Als Eleni an jenem Morgen erwachte, hatte sie das Gefühl, eine ganze Schar von Schmetterlingen in ihrem Bauch zu beherbergen. Zuerst wusste sie gar nicht, woher dieses ungewohnte Gefühl rührte, doch sobald es ihr wieder einfiel, errötete sie unwillkürlich.
Gestern Nacht hatte Lysander sie zum Abschied geküsst, und heute war sie mit ihm am Hafen verabredet. Er wollte sie zu einer kleinen Bucht entführen.
Genüsslich dehnte und streckte sich Eleni unter dem dünnen Baumwolllaken und malte sich dabei aufgeregt und zunehmend nervös aus, wie der heutige Tag verlaufen könnte. Während sie die weiß gekalkte Zimmerdecke anstarrte, wünschte sie sich plötzlich, auf irgendeine Art ein Zeichen gesandt zu bekommen, das ihr den Tag als eine einmalige Gelegenheit verhieß, die sie unbedingt wahrnehmen sollte, und nicht als einen falschen Weg … gepflastert mit Reue.
Aber war sie nicht völlig frei in ihren Entscheidungen? Instinktiv legte sie ihre Hände an die Wangen, wo Lysanders feste, warme Lippen sie berührt hatten. Eleni schloss die Augen und versetzte sich noch einmal in diesen wundervollen Schwebezustand, in den seine harmlose Liebkosung sie versetzt hatte. Dabei war seine unerwartete Berührung zunächst ein Schock gewesen.
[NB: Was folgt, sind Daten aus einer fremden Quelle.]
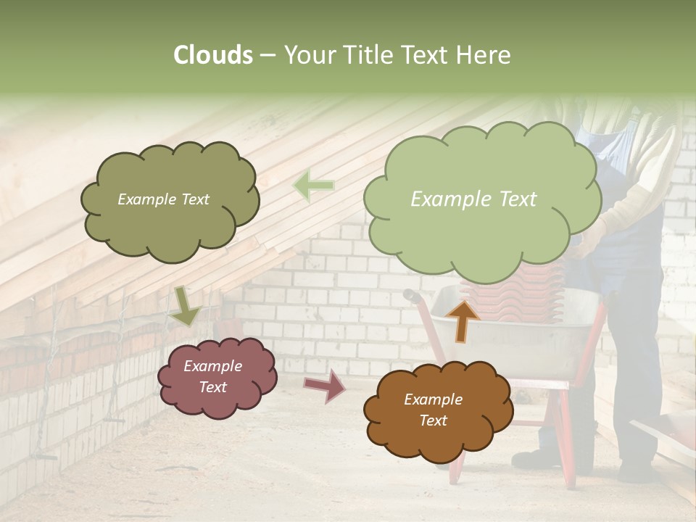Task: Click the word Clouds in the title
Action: click(212, 55)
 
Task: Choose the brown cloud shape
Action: click(438, 410)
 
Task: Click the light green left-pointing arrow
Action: click(313, 186)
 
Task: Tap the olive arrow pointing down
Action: click(185, 305)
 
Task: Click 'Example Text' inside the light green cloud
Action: click(473, 199)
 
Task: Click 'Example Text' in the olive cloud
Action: click(163, 199)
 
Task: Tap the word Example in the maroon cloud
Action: click(212, 366)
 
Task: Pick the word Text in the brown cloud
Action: click(433, 420)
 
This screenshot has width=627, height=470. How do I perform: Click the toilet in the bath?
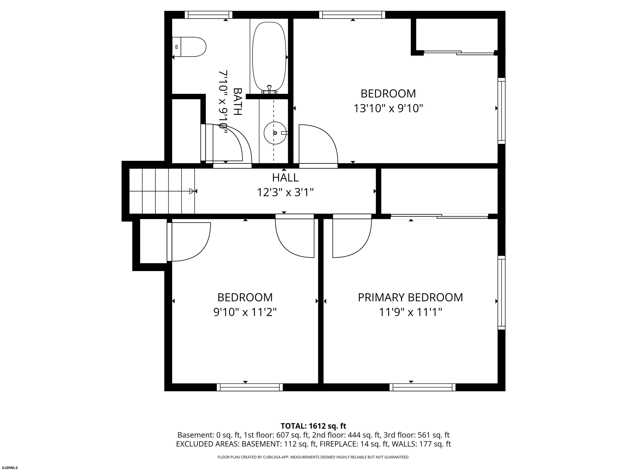coord(189,47)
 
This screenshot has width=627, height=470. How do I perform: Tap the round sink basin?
coord(275,133)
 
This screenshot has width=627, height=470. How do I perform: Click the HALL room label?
coord(285,178)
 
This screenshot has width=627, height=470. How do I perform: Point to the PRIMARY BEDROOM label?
coord(410,297)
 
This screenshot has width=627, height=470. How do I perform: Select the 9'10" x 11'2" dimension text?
coord(245,312)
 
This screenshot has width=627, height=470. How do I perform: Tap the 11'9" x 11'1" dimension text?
coord(410,312)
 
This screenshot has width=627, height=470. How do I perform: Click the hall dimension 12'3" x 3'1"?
coord(285,193)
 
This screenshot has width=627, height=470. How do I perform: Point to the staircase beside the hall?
coord(162,191)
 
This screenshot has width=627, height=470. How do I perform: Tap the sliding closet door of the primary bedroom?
coord(439,216)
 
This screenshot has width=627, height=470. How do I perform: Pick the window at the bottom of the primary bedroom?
coord(422,387)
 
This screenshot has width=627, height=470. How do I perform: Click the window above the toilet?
coord(209,15)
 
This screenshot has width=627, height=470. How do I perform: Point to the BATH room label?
coord(238,102)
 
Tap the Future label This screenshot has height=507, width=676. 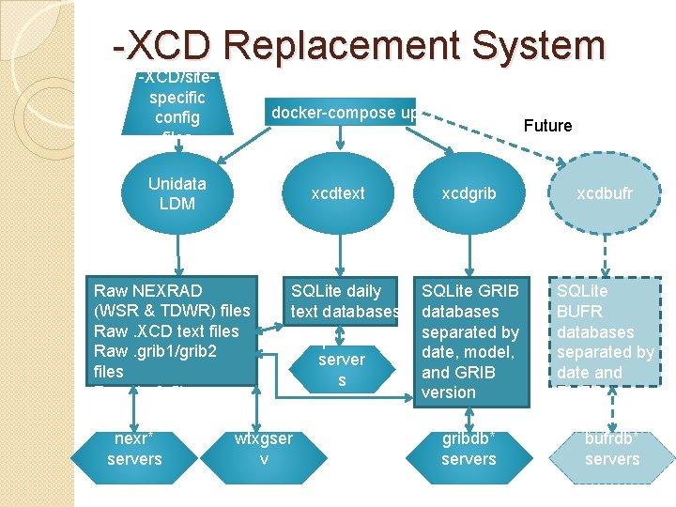547,126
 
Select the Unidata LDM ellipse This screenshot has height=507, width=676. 177,193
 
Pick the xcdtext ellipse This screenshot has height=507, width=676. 338,193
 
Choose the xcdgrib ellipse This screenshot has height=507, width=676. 468,193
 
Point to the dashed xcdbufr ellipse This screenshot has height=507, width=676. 605,193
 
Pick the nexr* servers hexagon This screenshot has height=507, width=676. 134,449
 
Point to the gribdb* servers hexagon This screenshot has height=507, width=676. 468,449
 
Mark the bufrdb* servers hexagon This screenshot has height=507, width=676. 612,449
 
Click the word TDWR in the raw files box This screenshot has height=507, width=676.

Doch offenbar hatte Lysander auf sie die gleiche Wirkung, wie die griechische Sonne auf einen Eisblock.
Eine Stunde später war Eleni bereits am Hafen und suchte zwischen den Gesichtern der Touristen, die vor den Tavernen an bunt gedeckten Tischen saßen oder die Uferpromenade entlangschlenderten, nach den inzwischen vertrauten Zügen ihres „Traumprinzen“. So bezeichnete sie Lysander in einem romantischen Anflug, von dem er glücklicherweise nie etwas erfahren würde. Als sie seine schlanke Gestalt entdeckte, schien die ganze Szenerie um sie herum zu verblassen.